Recuerdo, eso sí, un momento de iluminación evidente, y fue cuando estaba hablando con Maco Somigliana, uno de los miembros fundadores de el Equipo Argentino de Antropología Forense, un equipo que, en la Argentina —y ahora también en el mundo— recupera e identifica restos de personas víctimas de la violencia de estado. La conversación es esta:

—¿Podrías dejar de hacer este trabajo?

—Sí. Yo quiero terminar este trabajo. Para mí es importante creer que puedo prescindir. Este trabajo ha sido muy injusto en términos de otras vidas posibles para muchos de nosotros.

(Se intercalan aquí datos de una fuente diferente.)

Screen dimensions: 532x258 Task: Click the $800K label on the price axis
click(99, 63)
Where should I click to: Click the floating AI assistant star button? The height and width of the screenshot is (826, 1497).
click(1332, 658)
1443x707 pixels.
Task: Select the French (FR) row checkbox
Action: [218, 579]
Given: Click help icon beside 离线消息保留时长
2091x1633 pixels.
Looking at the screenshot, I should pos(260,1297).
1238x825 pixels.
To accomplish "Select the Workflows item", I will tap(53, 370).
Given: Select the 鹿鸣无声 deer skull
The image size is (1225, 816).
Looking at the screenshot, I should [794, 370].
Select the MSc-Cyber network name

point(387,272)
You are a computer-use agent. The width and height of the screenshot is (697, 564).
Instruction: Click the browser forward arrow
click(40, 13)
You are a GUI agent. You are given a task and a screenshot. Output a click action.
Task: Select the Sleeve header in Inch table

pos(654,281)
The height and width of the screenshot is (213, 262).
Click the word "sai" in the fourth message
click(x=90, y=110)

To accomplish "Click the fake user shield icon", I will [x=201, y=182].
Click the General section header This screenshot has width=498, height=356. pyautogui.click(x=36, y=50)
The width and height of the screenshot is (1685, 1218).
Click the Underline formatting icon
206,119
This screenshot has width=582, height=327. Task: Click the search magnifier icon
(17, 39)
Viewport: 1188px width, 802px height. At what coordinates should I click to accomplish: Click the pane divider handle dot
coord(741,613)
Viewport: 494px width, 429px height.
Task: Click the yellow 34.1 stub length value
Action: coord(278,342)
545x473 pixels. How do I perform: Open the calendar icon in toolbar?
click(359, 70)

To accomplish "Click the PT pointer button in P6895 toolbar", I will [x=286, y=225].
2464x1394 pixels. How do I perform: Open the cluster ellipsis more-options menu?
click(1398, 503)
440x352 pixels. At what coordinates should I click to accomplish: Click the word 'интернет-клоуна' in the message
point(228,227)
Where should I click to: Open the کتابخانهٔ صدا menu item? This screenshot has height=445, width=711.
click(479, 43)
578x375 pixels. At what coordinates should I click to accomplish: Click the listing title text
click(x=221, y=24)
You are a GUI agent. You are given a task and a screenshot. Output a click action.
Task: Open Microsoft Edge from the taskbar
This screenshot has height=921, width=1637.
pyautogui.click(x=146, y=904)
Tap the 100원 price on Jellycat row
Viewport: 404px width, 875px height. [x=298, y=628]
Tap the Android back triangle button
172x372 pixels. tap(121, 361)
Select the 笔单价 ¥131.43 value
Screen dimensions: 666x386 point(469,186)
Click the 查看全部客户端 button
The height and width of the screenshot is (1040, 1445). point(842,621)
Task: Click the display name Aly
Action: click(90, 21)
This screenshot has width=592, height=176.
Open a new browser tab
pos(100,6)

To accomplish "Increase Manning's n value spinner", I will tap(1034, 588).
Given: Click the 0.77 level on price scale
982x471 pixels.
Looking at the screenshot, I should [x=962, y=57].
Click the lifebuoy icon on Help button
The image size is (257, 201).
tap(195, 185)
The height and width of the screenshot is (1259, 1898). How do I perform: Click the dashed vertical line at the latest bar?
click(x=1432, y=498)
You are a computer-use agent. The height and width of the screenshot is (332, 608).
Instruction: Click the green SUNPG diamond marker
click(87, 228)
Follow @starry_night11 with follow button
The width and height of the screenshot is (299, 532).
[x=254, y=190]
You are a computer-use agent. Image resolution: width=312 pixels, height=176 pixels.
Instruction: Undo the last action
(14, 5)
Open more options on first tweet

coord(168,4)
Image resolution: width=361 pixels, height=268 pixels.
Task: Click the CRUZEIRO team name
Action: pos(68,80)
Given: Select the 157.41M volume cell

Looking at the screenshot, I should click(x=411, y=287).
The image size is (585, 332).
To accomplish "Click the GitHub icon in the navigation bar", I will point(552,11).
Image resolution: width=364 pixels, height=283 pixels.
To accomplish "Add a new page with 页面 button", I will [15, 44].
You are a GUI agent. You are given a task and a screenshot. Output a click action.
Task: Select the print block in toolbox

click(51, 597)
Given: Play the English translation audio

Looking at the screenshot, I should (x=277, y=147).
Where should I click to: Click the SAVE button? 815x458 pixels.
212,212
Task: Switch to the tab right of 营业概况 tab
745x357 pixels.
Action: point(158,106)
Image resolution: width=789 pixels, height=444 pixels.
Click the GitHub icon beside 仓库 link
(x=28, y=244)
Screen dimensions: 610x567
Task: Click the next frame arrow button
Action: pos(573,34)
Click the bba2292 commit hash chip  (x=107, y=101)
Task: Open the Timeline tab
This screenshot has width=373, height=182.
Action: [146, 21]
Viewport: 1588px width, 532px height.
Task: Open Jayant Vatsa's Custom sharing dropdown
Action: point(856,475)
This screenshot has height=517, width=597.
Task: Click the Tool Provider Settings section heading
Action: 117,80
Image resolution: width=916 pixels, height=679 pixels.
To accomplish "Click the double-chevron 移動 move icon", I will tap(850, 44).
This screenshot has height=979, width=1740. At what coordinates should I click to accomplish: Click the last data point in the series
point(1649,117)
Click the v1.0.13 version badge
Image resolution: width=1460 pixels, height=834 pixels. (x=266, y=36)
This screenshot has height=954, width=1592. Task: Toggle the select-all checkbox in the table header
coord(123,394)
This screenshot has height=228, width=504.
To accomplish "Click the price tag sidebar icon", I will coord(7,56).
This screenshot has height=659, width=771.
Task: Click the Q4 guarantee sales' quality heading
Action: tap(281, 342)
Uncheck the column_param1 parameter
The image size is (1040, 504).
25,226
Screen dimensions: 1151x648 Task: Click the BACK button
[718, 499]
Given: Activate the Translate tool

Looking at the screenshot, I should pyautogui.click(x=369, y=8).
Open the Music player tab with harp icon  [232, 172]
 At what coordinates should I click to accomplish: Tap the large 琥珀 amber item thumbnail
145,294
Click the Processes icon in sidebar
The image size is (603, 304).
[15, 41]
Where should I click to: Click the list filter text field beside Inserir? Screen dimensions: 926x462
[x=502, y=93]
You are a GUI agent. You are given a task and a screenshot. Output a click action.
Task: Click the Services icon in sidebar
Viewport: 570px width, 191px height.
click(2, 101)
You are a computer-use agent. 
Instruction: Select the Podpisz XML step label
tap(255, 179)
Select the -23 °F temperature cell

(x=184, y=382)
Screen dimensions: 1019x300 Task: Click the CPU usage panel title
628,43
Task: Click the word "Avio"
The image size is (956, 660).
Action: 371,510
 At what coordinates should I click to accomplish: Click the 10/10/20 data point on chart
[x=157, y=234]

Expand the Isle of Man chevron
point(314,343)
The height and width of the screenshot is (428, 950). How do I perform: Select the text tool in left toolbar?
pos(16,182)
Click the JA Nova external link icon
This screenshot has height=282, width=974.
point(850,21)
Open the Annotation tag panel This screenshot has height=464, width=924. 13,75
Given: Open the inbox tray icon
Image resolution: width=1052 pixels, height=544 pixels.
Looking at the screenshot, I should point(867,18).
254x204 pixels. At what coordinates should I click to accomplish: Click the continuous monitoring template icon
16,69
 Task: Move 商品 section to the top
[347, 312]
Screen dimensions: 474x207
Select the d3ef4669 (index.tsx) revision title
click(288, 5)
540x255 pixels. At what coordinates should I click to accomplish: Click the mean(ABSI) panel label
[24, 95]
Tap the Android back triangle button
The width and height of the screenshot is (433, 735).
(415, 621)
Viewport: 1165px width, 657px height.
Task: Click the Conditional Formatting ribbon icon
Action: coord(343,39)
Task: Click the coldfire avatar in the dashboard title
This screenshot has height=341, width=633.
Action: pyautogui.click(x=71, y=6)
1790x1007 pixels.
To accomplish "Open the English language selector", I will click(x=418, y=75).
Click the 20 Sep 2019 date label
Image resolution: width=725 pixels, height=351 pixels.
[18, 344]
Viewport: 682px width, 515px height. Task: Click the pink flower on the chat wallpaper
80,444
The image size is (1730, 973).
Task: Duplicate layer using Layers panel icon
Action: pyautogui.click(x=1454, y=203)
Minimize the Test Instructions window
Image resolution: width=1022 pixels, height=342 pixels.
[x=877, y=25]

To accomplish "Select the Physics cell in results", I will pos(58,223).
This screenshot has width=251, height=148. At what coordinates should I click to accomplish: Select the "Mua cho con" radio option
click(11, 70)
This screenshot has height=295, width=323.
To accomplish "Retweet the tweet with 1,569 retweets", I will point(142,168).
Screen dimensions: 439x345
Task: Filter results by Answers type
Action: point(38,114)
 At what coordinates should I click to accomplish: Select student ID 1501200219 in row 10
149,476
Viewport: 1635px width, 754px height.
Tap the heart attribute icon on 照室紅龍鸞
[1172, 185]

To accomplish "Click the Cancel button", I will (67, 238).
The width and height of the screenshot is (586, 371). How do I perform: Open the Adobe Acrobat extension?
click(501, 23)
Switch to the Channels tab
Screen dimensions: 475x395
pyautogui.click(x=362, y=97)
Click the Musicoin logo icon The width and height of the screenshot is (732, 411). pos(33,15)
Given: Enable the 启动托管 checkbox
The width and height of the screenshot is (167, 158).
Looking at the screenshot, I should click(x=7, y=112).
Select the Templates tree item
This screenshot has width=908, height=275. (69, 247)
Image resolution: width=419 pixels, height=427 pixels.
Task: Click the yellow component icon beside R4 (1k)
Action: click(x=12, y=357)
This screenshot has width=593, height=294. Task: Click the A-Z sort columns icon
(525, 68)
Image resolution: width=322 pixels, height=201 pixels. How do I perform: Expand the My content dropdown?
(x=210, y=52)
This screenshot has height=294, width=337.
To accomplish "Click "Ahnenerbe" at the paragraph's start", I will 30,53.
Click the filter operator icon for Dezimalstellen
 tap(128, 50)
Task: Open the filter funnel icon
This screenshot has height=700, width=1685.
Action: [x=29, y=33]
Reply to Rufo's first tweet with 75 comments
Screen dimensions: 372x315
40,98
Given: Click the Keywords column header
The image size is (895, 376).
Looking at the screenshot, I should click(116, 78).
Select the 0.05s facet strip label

— ¿Y afectó tu vida privada?

—Sí.

—¿De qué forma?

—Ninguna que se pueda publicar.

—Entonces tiene partes malas.

—Por supuesto que tiene partes malas. Cuando vos sos el familiar de un desaparecido, tuviste que aceptar la desaparición, la aceptaste, estuviste treinta años con eso. Te acostumbraste. De golpe viene alguien y te dice no, mire, eso no fue como usted pensaba, y además encontramos los restos de su hijo, su hija. Es una buena noticia. Pero te hace mierda. Es como una operación, es para algo bueno. Pero te lastima. Cuando vos te das cuenta que la lastimadura es muy fuerte, hasta qué punto no estás haciendo cagada al remover esas cosas. Pero no hay nada bueno sin malo. Lo cual te lleva a la otra posibilidad mucho más perturbadora: no hay nada malo sin bueno.

La última línea de esa conversación —“Lo cual te lleva a otra posibilidad mucho más perturbadora: no hay nada malo sin bueno”—,  me reafirmó en una visión del mundo —un mundo que nunca es en blancos y negros, aun cuando eso resulte difícil de tragar—, y en la manera en que encaro el trabajo.